The Finnish Government set as its goal an 80 percent reduction of greenhouse gas emissions from the level of 1990 by 2050, according to Finnish energy company Fennovoima on Wednesday.
The Finnish Energy Ministry commissioned a new country report on Finland which was published by the International Energy Agency (IEA), the recommendations of which will be used in forming the country's energy policy.
During the launch event of the publication, Kimmo Tiilikainen, the Finnish minister in charge of energy issues, stated that Finland will consider the IEA’s recommendations when forming policy to reduce its emissions load.
The focus areas of the report are on reducing traffic emissions and on opportunities offered by the bioeconomy. Moreover, it reviewed opportunities offered by combined heat and power production (CHP).
"A traditionally popular energy production method in Finland, CHP is in trouble, because the low market price of electricity has made many of the CHP plants unprofitable," according to Fennovoima.
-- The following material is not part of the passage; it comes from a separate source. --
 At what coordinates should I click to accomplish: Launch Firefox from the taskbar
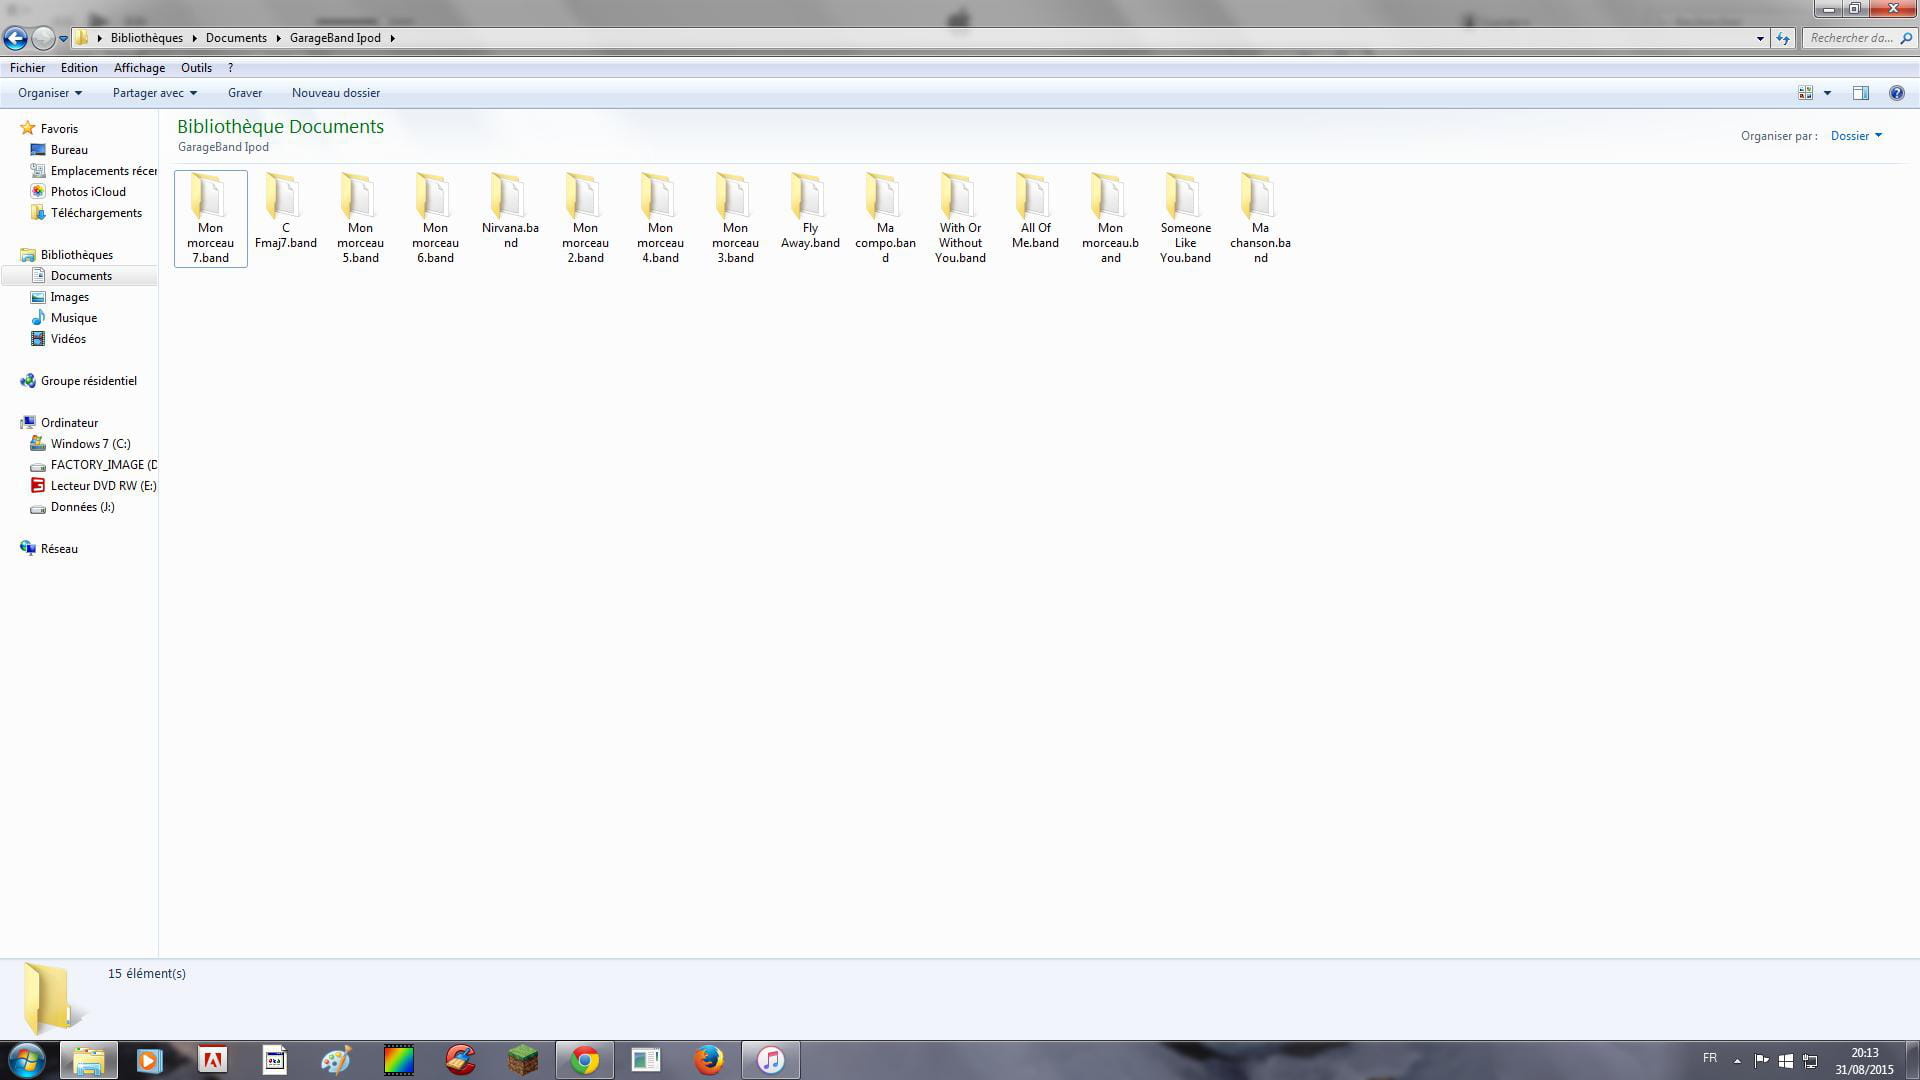pos(708,1060)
The company said that Finland's new goal to reduce emissions is based on the renowned Paris Agreement to which Finland has committed to.
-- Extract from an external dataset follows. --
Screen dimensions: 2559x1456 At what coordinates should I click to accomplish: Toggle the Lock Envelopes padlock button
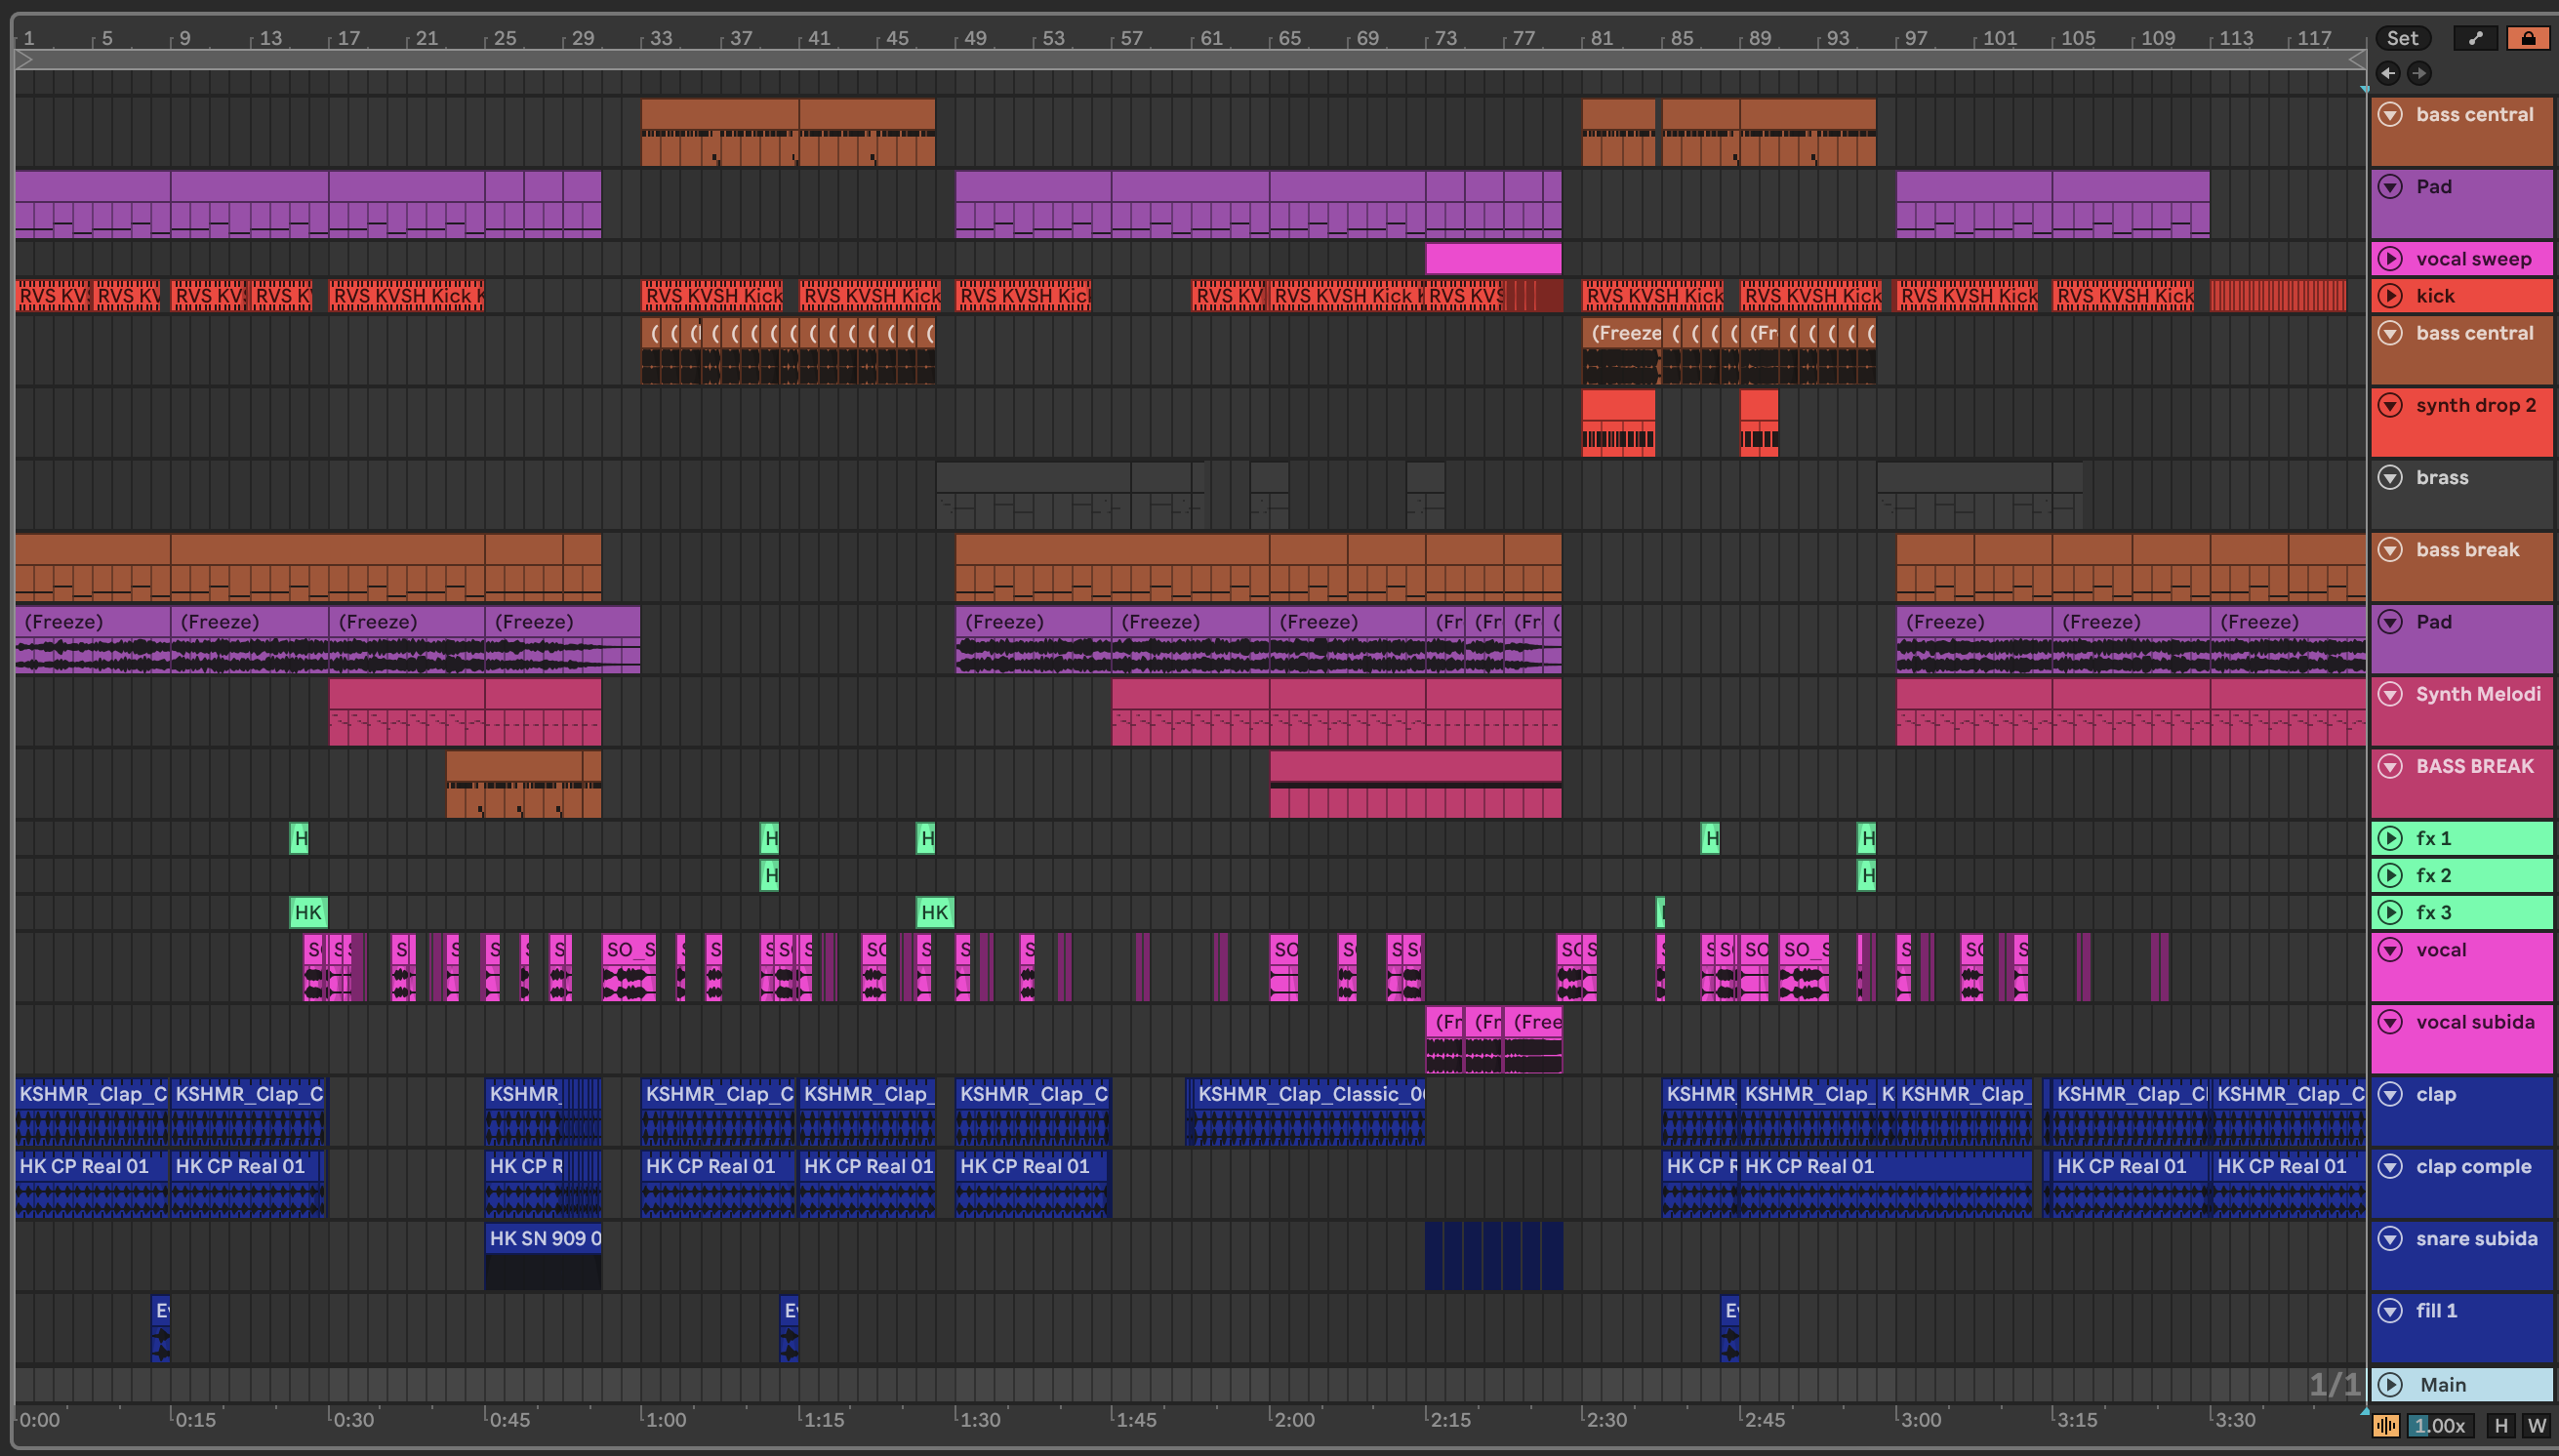click(x=2528, y=38)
"The share of renewable energy sources will be increased to 50 percent, self-sufficiency will be increased, and the consumption of oil will be decreased. Coal will become a banned energy source. The plan is to retain the current total energy consumption level," the company said.
"Emissions come from many sources, such as the production of electricity and heat, traffic, industry, and agriculture. The production of electricity is already relatively emission-free in Finland, but plenty of work is still needed before there are zero emissions from the production of heat and traffic," it added.
It noted that the plan is to reduce emissions from traffic using a variety of means, such as by renewing the motor pool, by promoting energy efficiency, and by using electric and gas-powered cars. Biofuels will also play a role in this change.
The IEA advised Finland to guide its energy policy towards low carbon using several means.
According to the IEA, keeping the policy persistent and predictable is the key.
"It's absolutely necessary to ensure that companies will dare to make investments. The policy on the taxation of fuels and related subsidies must be proportioned with the fuel emissions. The IEA specifically mentions CHP and traffic," said Fennovoima and added that in the case of traffic, the IEA recommended that Finland increase its emission reduction goal and encourage people to switch to newer cars.
The IEA also advocated cooperation in the energy industry with the other Nordic countries and Baltic states.
"In fact, such cooperation is absolutely necessary, because the energy policies of these countries influence each other through the shared electricity market," stressed Fennovoima.
"Keeping in mind all the work that has already been done in the energy sector is important. Emissions have been reduced by one-third during the past ten years, which is a major change. Right now, Finland is preparing its climate plan for the European Commission. Finland will take on the presidency of the European Union next year, and energy and climate issues will surely be discussed,” Minister Tiilikainen commented on the IEA’s recommendations.